(Pixel coordinate grounding data)
•••••
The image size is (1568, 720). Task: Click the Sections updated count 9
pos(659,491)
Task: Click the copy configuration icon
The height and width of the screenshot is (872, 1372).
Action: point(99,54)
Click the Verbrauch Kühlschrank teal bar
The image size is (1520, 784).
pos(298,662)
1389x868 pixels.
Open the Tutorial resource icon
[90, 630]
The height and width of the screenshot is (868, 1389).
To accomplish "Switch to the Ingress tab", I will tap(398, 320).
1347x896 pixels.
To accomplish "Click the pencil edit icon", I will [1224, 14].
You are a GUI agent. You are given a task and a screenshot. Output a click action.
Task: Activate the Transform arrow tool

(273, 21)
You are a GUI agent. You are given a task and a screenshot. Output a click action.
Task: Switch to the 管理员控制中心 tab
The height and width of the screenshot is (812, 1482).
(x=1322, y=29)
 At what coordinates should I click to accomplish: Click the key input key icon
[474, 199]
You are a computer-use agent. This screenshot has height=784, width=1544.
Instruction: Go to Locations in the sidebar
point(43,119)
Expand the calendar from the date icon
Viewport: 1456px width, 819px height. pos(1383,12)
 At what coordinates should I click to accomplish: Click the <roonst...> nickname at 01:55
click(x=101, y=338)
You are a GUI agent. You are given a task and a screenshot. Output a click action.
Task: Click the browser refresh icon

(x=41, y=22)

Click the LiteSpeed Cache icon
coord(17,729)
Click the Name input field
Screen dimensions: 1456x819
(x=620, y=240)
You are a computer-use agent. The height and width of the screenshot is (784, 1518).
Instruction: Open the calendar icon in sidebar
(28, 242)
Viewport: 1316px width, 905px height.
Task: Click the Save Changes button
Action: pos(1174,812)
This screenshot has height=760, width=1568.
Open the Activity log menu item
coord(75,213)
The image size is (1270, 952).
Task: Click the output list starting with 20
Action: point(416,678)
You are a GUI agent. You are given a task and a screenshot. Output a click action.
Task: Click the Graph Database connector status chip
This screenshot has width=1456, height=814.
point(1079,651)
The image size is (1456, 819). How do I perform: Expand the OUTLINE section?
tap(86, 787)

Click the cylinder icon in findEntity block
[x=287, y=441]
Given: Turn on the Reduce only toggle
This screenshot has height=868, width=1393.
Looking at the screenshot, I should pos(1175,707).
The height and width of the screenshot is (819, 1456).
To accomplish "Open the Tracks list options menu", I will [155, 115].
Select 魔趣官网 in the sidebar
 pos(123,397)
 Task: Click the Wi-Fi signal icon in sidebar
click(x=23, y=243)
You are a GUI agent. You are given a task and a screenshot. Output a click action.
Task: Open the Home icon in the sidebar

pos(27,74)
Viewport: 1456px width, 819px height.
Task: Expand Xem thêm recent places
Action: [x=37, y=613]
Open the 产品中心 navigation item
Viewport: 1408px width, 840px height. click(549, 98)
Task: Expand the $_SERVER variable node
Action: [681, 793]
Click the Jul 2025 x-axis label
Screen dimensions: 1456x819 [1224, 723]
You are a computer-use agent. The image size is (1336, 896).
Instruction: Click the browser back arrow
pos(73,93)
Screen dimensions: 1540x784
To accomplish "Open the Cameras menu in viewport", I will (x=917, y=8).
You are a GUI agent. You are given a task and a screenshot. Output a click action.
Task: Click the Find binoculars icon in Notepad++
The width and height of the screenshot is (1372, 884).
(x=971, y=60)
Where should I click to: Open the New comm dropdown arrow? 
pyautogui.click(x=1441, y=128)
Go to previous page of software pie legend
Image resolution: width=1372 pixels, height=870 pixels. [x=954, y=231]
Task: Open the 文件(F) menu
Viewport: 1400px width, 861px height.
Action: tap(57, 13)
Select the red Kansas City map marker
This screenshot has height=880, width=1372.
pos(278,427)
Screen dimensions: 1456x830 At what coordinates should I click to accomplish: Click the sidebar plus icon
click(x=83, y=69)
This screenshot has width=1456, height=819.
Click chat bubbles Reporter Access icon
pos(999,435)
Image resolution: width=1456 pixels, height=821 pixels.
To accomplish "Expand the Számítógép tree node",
•••••
> _Work request_
Copy the records above exactly, beginning at the line that contains "1389x868 pixels." and stopping after the line that contains "You are a computer-use agent. The height".

> _Answer space_
1389x868 pixels.
Open the Tutorial resource icon
[90, 630]
The height and width of the screenshot is (868, 1389).
To accomplish "Switch to the Ingress tab", I will tap(398, 320).
1347x896 pixels.
To accomplish "Click the pencil edit icon", I will [1224, 14].
You are a GUI agent. You are given a task and a screenshot. Output a click action.
Task: Activate the Transform arrow tool

(273, 21)
You are a GUI agent. You are given a task and a screenshot. Output a click action.
Task: Switch to the 管理员控制中心 tab
The height and width of the screenshot is (812, 1482).
(x=1322, y=29)
 At what coordinates should I click to accomplish: Click the key input key icon
[474, 199]
You are a computer-use agent. This screenshot has height=784, width=1544.
Instruction: Go to Locations in the sidebar
point(43,119)
Expand the calendar from the date icon
Viewport: 1456px width, 819px height. pos(1383,12)
 At what coordinates should I click to accomplish: Click the <roonst...> nickname at 01:55
click(x=101, y=338)
You are a GUI agent. You are given a task and a screenshot. Output a click action.
Task: Click the browser refresh icon

(x=41, y=22)

Click the LiteSpeed Cache icon
coord(17,729)
Click the Name input field
Screen dimensions: 1456x819
(x=620, y=240)
You are a computer-use agent. The height and width of the screenshot is (784, 1518).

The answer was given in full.